═════ Source document ═════

Sunday, May 27, 2012
THE VOICE INSIDE MY HEAD
Hello there, the angel from my nightmare. It was a rough Saturday night. Went out with work friends to mark the imminent departure of a colleague, who is off to bigger (and hopefully better) things in Indianapolis. Wound up at a co-worker's house, where the party continued in subdued fashion until dawn.
Subdued for me, that is. Revelry ensued; sharp banter rocked the house. I found myself sitting on a couch, trying to be quiet. I was physically present but mentally checked out, halfway across town emotionally, having a conversation that no one else could hear.
It actually started at the bar, as I watched pretty people enjoy the summer night. Every beautiful woman I saw turned my stomach, not my head. It was a continuation of the thoughts I had while walking Friday night. In a crowded downtown bar, surrounded by colleagues, I was far from alone, but still a lonely soul.
I didn't want to be, and you might say it was my choice, but this feeling defies conventional wisdom and the idea that choices are something I have at my disposal. Morita therapy tells me all I need to do is change my actions and my feelings will follow — do something different and I'll feel something better. But I don't. Instead of reviving my flagging energy, I find being around people actually drains the battery faster. My spirits aren't buoyed; instead, I feel more awful inside. The choice I made — to surround myself with people to stave off another lonely night — backfired.
(And it's nothing against my co-workers. They're good company. They're just not the company I crave right now.)
The voice inside my head is the voice of the friend from my dreams, the voice of the person who walks with me while I'm sleeping. It's the only thing that takes away the loneliness, but I know it's not real. It's a figment of my imagination, a wish instead of a wonderful fact. That knowledge is a sharp edge and a blunt force. It slashes and beats me at the same time. And I find it impossible to turn on and off at will.
Time to go to bed and catch a few moments of slumber. I hope I dream. I hope I don't dream.

═════ Stored data ═════

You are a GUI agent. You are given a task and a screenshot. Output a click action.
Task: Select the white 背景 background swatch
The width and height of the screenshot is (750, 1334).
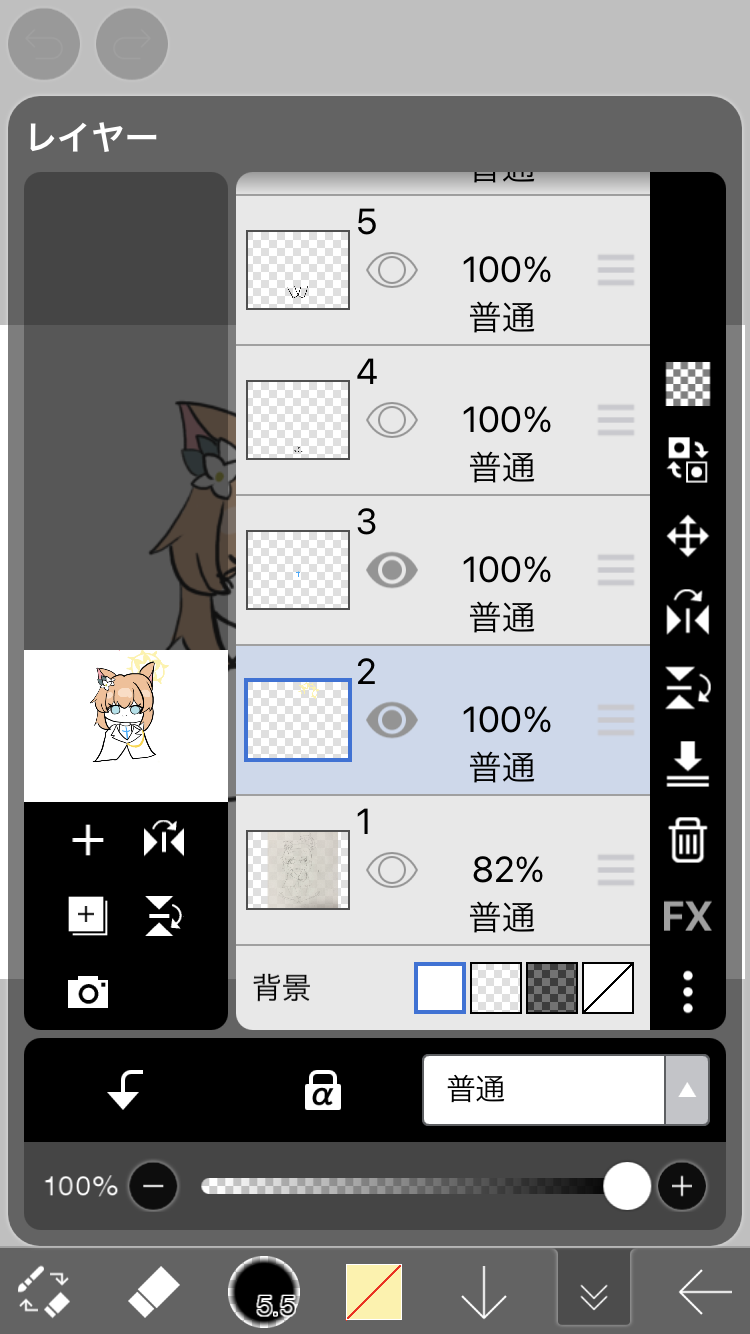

═════

What needs to be done » Print everything in the blog post from "(And it's nothing" down to "off at will." without changing a word. The data is not needed for this exercise.

Final answer »
(And it's nothing against my co-workers. They're good company. They're just not the company I crave right now.)
The voice inside my head is the voice of the friend from my dreams, the voice of the person who walks with me while I'm sleeping. It's the only thing that takes away the loneliness, but I know it's not real. It's a figment of my imagination, a wish instead of a wonderful fact. That knowledge is a sharp edge and a blunt force. It slashes and beats me at the same time. And I find it impossible to turn on and off at will.